I’ve been hurt so badly before, and I’ve done very well not to become attached to anyone who has shown interest in me for the last year. I won’t say her name but she did me very wrong. I haven’t felt anything for anyone, until you came along. Just the thought of you brings a smile to my face and it’s such a tragedy that you don’t feel the same.
Even though you would never admit it, I love that face that you’re a hopeless romantic. It’s a trait we both share and it looks beautiful on you. The way you so innocently say things that drive me mad with thought. The way you spend all day walking around in my mind. Or how you make me feel like I’m not a complete failure even when the rest of the world would probably argue that.

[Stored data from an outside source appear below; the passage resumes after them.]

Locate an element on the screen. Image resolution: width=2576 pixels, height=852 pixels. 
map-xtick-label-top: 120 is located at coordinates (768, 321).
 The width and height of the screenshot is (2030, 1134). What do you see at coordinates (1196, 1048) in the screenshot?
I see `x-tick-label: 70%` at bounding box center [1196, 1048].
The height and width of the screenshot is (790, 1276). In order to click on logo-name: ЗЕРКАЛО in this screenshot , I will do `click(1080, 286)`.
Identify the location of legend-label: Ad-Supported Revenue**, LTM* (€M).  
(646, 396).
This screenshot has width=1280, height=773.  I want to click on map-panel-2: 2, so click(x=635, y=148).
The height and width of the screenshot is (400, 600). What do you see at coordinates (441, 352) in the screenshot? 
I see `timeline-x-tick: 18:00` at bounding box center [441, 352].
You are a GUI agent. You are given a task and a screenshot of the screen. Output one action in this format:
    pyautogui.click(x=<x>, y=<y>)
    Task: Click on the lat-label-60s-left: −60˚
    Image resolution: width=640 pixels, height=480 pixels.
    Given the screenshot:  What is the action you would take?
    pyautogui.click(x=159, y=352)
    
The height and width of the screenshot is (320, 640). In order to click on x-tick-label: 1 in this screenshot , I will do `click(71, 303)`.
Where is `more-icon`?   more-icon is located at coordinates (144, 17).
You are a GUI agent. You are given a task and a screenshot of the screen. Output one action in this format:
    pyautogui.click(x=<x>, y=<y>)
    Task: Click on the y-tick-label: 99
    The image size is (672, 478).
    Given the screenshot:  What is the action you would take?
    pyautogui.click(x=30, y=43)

You’ve given me inspiration, I’m writing for the first time in I can’t remember, and it’s not the same old garbage, it’s a new feeling, one I can’t quite put to paper. It’s almost like the air is thicker around me, it’s terribly intoxicating. I love the way you’re never too terribly impressed by the things that usually drive other girls crazy, like my voice or my guitar.
At the same time I hate the way you overlook me and how you worry over him, he who ignores you so and treats you like a nobody. I’m so sad about how you can’t seem to get over him, so sad about how I’m somehow your best friend when all I want to do is to hold you. I know I’ve never been the type to crave affection from anyone. Can’t this one time be a little different for me. How long do I have to play second place to people like him. You’ve been so careless with my heart.
As amazing as I would be to you, I’m afraid it’s time I take my heart and move on.